5 method has produced a less than satisfactory solution in estimating the return to education. Importantly, researchers who use different sets of instruments arrive at different conclusions in terms of size and magnitude of the bias found in the OLS estimate for the return to eduction. We examine three empirical datasets. In all three applications, we find an upward bias in the OLS estimates of approximately 7%. Our conclusions agree closely with recent results obtained in studies with twins that find an upward bias in OLS of about 10% (Card, 1999). Diagnostic evaluations demonstrate that the LIV method provides a satisfactory fit of the data. We also find that for each of the three datasets the classical IV estimates for the return to education point to biases in OLS that are not consistent in terms of size and magnitude. The proposed diagnostics and tests to examine the validity of available observed instruments indicate that in two of the three datasets the used instruments are potentially weak and/or endogenous. Our conclusion is that LIV estimates are preferable to the classical OLS and IV estimates in understanding the effects of education on income. In chapter 6 we consider endogeneity problems in multilevel models, i.e. when data has an hierarchical structure. As before, the explanatory variables are assumed to be independent of the random components at various levels. However, in many applications this is an unrealistic assumption. When the same cross-section units are observed over time, for instance, or when data on siblings or twins is available, multilevel models may in fact be used to solve regressor-error correlations at a lower level. In this chapter we show that much care is required in relying on these methods in actual applications. We review methods that can be used to test for different types of random effects regressor dependencies. Secondly, we present results from Monte Carlo studies designed to investigate the performance of these methods, and, finally, we discuss estimation methods that can be used when some, but not all of the random effects regressor independence assumptions are violated. Because current methods are limited in various ways, we will also present a list of open problems and suggest solutions for some of them. As we will show, the issue of regressor random effects independence has received some attention in the

6 Chapter 1 Introduction econometrics literature, but this important work has had little impact on current research practices in the social and behavioral sciences. In chapter 7 we take parts of the results of chapter 6 a step further and develop sophisticated nonparametric Bayesian methods (Dey, Müller and Sinha, 1998) to solve regressor-error dependencies in multilevel models at various stages of the model. This method solves some of the problems addressed in chapter 6 and is a generalization of the standard LIV model in the sense that we do not impose restrictions (discreteness) on the distribution of the instruments.

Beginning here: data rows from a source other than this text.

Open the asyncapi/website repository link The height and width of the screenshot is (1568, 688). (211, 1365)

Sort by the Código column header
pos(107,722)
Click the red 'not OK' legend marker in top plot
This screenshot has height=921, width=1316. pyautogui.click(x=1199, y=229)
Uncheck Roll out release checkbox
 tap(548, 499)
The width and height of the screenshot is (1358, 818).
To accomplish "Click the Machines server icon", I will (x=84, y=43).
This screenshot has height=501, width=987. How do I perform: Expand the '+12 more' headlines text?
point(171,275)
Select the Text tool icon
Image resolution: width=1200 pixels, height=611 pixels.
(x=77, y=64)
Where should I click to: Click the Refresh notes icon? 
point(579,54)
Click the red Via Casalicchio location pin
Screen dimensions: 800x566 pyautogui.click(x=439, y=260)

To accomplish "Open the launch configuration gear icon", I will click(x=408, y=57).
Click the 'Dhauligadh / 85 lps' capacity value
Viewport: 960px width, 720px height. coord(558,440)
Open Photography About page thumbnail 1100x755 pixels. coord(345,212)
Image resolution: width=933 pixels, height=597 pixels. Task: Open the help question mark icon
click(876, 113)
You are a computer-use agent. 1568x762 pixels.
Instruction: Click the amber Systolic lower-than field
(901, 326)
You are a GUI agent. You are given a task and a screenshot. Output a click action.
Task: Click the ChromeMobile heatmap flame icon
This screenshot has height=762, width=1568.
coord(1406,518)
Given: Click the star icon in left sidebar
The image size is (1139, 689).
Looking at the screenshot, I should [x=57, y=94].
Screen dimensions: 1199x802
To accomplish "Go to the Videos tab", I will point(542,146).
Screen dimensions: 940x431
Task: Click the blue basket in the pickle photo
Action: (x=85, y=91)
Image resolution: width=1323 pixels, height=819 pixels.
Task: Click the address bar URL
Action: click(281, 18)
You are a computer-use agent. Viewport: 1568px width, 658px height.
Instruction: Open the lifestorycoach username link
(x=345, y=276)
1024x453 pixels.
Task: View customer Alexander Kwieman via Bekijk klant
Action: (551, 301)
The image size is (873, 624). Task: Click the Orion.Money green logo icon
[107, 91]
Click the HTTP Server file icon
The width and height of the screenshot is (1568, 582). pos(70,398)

In fact, we let the data determine the best distribution. This is an important advantage as it does not require an a priori specification of the right number of categories of the unobserved discrete instrument. Because we take fully advantage of Bayesian estimation methods, the proposed model can readily be adapted and extended to more general and more complex model structures. Furthermore, insight in small sample properties of the estimation results is more easily obtained and inference does not rely on asymptotic results. This chapter is still work-in-progress and the results are preliminary, yet promising. We illustrate the potential usefulness of this approach to regressor-error dependencies and suggest steps for further research. In chapter 8 we present a discussion of the proposed LIV method and the results found. Furthermore, we present future research directions.